Shaya created a program that could review, X-ray and predict with 90 per cent accuracy whether or not the lungs being viewed had pneumonia or not, a classification problem that required research and testing. The model works quickly and efficiently.
"When you code, there is always an Aha! moment of joy," Shaya says. He’ll be experiencing it again soon as he finishes up a project designed to detect credit card fraud.
Gordon Liang, who’s in Year 10 and the club’s head of project development, created a program with an optimized search algorithm to solve the Rubik's Cube in about a second. It’s a brute force approach that tests sequences of moves, is optimized for speed and solves with the fewest moves possible.
Gordon began playing with the colourful cubes as a Year 5 student and is now so proficient that he can manually solve one in 10 seconds. The method both he and the computer use is the CFOP method, which solves the cube layer by layer.
To create his program, he used the Python programming language, which he learned with his father’s help.

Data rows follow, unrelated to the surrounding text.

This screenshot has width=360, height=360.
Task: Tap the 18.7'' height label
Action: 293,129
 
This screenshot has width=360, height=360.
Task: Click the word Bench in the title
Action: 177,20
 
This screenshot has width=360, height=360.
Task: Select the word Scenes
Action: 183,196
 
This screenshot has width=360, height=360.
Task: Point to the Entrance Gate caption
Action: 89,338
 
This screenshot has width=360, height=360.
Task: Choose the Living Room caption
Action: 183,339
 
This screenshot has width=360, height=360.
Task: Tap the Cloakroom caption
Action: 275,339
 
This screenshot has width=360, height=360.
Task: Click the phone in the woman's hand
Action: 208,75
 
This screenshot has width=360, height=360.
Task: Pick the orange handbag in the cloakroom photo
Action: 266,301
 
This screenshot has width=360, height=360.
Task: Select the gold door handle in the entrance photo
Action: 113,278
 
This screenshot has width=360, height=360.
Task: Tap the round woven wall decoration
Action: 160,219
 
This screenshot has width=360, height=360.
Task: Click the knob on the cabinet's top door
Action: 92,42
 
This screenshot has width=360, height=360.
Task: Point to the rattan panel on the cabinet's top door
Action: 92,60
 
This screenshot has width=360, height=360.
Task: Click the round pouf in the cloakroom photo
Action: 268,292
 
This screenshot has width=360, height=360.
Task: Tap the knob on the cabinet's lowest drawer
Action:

Gordon has made the open source code available on Github so others can use the program, too.
"Coding involves a lot of problem solving and requires troubleshooting,” he says. "Sometimes, it can be pretty frustrating, but it can be exciting, too."
Design teacher Paul Miskew, the club’s sponsor, credits its executive, Year 12 student Kevin Liu and Jefferson Ding, Year 11, for its success.
"The club allows for cross-grade collaboration, which is terrific," Miskew says. "Your grade doesn’t define your abilities and interests and it is developing a community of students who are not just programmers, but applying programming in a variety of personal and academic pursuits. I really think this club is driving a culture of innovation and design in the school."